Aus Sicht der HMI-Entwickler ergibt sich folgendes Fazit: Mit den vorgefertigten Beckhoff-Bausteinen und Framework Controls lassen sich schnell und unkompliziert Rampf-spezifische Custom Controls aufbauen beziehungsweise vererben. Diese Controls haben versionsabhängig einen identischen Stil und können vom SPS-Programmierer mit Variablen beschaltet werden. In technischer Hinsicht bieten HTML5 und das entsprechende responsive Design enorme Vorteile hinsichtlich Skalierbarkeit und Nutzung verschiedener Endgeräte. Der Wysiwyg-Editor hilft, das HMI mit den Live-Visualisierungen abzustimmen. Aus Sicht des späteren Anlagenbedieners kommt für Rampf hinzu, dass das Look&Feel an die Bedienung von Smartphones angelehnt und daher für jede Nutzergruppe schnell und einfach zu verstehen ist. Eine übersichtliche und einheitliche Menüführung, die über Kacheln realisiert ist, erhöht zudem die Übersichtlichkeit.
Das Industrie-4.0-Zeitalter hat gerade erst begonnen und die produzierende Industrie in Deutschland wird in den nächsten Jahren massive Investitionen im Bereich der Digitalisierung ihrer Fertigungsprozesse tätigen. Hierzu Hartmut Storz: „Damit sich diese Investitionen amortisieren, müssen die neuen Produktionsprozesse und die damit entstehenden Geschäftsmodelle die Produktivität und Wirtschaftlichkeit stärken.“
Den neuen Fertigungssystemen und ihrer Schnittstelle zum Bediener kommt dabei eine große Bedeutung zu. Die Vernetzung über alle Fertigungsschritte und Anlagen hinweg erfordert den ganzheitlichen Blick auf den gesamten Prozess und die schnelle, intuitive Kontrolle durch die verantwortlichen Personen. Industrie-4.0-gerechte HMIs müssen deswegen ein Maximum an Funktionalität mit intuitiver Bedienbarkeit, Industrietauglichkeit, einem integrierten Sicherheitskonzept und Langlebigkeit kombinieren.

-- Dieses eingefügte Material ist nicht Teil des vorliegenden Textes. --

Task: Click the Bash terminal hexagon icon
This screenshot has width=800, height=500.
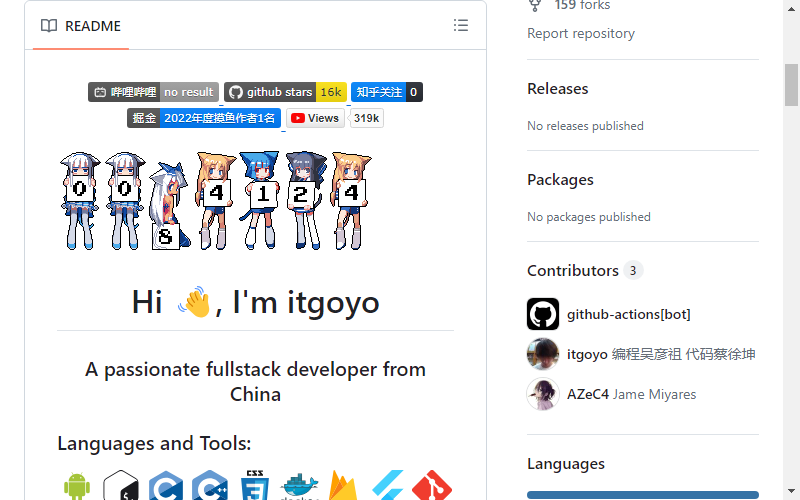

„Bei der Wahl des passenden HMI sollten die Unternehmen deswegen auf gut durchdachte und für das spezielle Einsatzgebiet optimierte Systeme setzen, die sich nahtlos in das existierende IT- und OT-Konzept und damit in das sogenannte Industrial Internet of Things (IIoT) einbinden lassen“, schließt Storz.